剣士としていきなり三冠達成という華々しいスタートを切り、これからという時に、その道を諦めざるを得なくなった姉の胸中を慮ったのか、
「もちろん。とにかく暴れるだけは暴れてやるつもりだ」
励ます様に、ミノンが威勢よく吼える。実はあまり慮れてないかもしれない。
「暴れるだけでなく、ちゃんと考えて戦いなさい」
何度言っても聞かないやんちゃ坊主に、辛抱強く言って聞かせようとする母親状態のシェルシェ。

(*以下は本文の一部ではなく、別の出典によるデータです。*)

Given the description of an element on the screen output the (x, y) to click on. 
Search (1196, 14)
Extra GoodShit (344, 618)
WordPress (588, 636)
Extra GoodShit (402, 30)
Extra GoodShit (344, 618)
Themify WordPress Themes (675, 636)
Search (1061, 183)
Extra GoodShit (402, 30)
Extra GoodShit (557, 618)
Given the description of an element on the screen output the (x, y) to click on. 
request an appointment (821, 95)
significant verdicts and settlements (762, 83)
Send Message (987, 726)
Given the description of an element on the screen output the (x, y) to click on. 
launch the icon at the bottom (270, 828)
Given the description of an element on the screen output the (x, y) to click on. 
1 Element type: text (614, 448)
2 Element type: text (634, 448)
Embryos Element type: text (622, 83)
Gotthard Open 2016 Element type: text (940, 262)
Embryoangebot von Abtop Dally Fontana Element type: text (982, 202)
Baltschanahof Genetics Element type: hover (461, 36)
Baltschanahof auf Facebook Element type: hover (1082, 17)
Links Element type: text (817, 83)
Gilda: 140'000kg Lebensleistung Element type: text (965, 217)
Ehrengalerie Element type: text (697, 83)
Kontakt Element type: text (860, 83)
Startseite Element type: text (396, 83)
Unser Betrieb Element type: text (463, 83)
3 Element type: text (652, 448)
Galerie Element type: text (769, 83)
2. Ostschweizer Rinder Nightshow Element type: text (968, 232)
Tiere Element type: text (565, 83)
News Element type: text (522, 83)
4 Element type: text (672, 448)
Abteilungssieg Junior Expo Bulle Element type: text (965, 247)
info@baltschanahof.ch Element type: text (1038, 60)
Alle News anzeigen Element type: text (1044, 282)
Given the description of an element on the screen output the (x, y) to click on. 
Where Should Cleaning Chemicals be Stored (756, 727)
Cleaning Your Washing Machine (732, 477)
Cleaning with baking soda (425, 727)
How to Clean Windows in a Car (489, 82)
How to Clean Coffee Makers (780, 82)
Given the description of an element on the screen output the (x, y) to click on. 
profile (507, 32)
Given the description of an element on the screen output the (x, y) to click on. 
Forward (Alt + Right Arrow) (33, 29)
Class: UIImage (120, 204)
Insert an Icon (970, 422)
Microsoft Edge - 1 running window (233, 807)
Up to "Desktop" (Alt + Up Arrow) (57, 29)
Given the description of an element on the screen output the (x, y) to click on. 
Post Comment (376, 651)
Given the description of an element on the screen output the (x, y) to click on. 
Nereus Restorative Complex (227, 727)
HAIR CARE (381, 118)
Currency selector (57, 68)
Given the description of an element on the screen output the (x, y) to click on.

「努力はしてみる。けどいざ試合になれば、考えの及ばない事だらけで無我夢中にやるしかない」
「巧妙に仕掛けられた罠に嵌められて倒される、考えなしの巨大怪獣の哀れな姿が、今から目に見える様ですね」
「はっはっは、シェルシェまで私を怪獣扱いか」
「今突っ込むべきなのは、そこじゃありませんよ」
「シェルシェは去年、『不死身で無敵の殺人鬼』、って言われてたっけ」
「コルティナが一人でそう言っていただけです。ふわふわしている様に見えて、案外鋭い所を突く子ですから、ララメンテ家の選手と戦う時は気を付けなさい。コルティナは直接戦わなくとも、何か選手に入れ知恵して来るでしょう」
「レングストン家は? 大会に出た上位陣とやりあった限りだと、それ程苦にはならなかったが」
「自分より大きな相手と戦う事にかけては百戦錬磨のエーレがバックについていますから、今回勝利したからと言って相手を侮っていると、足下をすくわれますよ」
「指導役にコルティナとエーレか。こっちはシェルシェにこうして指導を受けているし、今回の小学生の部の大会は、去年戦った三家令嬢の代理戦争の様相を帯びて来たな」
「ふふふ、あなたにしては、なかなか穿った事を言いますね、ミノン」
「もしくは、ボールの中の怪獣を出し入れして戦わせる育成ゲーム」
「光を点滅させて相手を倒すつもり?」
そのゲームをやった事がないシェルシェは、色々誤解している。